Bemüht hat sich die Furche immer darum. Hingekriegt hat sie die Treue zum Vermächtnis nicht immer gleich gut. Nach der Glanzzeit der Gründerjahre mit Funder, Friedrich Heer und Kurt Skalnik (Chefredakteur bis 1969) wurde hart um den weiteren Kurs gerungen: Das Blatt sollte endlich ins "rechte" Fahrwasser gesteuert werden. Trautl Brandstaller klagte im Buch "Die zugepflügte Furche" darüber und konnte nur agrartechnisch ("Eine Furche kann man nicht zupflügen.") widerlegt werden. Die Kurskorrektur gelang aber auch ideologietechnisch nicht wirklich.
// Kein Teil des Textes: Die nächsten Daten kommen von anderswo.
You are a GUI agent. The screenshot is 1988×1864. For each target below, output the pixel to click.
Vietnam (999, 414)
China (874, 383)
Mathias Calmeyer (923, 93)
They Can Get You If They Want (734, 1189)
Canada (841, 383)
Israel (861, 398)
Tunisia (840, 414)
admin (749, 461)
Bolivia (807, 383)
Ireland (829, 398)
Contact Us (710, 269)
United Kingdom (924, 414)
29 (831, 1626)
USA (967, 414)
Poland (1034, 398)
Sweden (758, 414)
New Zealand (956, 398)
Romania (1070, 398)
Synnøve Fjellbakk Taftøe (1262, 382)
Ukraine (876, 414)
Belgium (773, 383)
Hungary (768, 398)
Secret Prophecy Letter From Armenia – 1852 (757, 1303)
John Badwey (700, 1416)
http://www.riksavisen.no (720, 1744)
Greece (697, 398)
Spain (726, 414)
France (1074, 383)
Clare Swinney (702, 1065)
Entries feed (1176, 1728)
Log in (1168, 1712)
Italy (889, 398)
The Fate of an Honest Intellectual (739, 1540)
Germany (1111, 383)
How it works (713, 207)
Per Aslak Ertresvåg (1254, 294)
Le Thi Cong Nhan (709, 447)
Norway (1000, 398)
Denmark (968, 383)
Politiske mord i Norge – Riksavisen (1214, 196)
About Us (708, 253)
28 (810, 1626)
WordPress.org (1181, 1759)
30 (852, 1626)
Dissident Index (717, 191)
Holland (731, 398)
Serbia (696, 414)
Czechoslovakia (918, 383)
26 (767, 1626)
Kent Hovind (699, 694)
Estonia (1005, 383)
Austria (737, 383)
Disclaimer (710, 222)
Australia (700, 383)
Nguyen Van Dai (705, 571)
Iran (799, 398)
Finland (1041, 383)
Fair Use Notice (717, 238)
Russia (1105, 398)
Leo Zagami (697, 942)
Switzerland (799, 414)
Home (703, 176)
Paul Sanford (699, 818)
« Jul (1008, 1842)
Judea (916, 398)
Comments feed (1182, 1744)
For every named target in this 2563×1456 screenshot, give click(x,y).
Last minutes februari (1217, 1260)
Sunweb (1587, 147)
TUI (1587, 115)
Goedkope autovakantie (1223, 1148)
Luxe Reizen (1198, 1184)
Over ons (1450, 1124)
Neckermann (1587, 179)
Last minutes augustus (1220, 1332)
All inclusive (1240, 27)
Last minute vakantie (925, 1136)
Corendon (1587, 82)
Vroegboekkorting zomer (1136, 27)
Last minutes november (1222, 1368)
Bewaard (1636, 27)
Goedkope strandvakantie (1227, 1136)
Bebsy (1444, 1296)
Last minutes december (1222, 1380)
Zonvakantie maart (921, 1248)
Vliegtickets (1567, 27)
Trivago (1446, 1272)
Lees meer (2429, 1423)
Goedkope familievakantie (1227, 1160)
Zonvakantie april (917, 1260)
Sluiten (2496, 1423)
Das Blatt hat immer wieder auch stramme Konservative zu Einsicht und Toleranz verführt. Aus dem vorgesehenen Großinquisitor aus Deutschland ist nichts, aus seinem Wiener Ersatz kein reaktionärer Berserker geworden.

Als die Geldnot existenzbedrohend wurde, leitete 1976 Styria-Generaldirektor Hanns Sassmann mit neuen Führungskräften einen neuen Aufschwung ein. Der Styria dankt das Blatt heute auch finanzielle Unabhängigkeit. Bischöfe sind als Leser geschätzt, als Geldgeber nicht mehr nötig. Als weltoffenes katholisches Diskursforum für konfessions- und parteiübergreifende Sinnfragen ist die Furche in 60 Jahren unverzichtbar geworden. (DER STANDARD; Printausgabe, 1.12.2005)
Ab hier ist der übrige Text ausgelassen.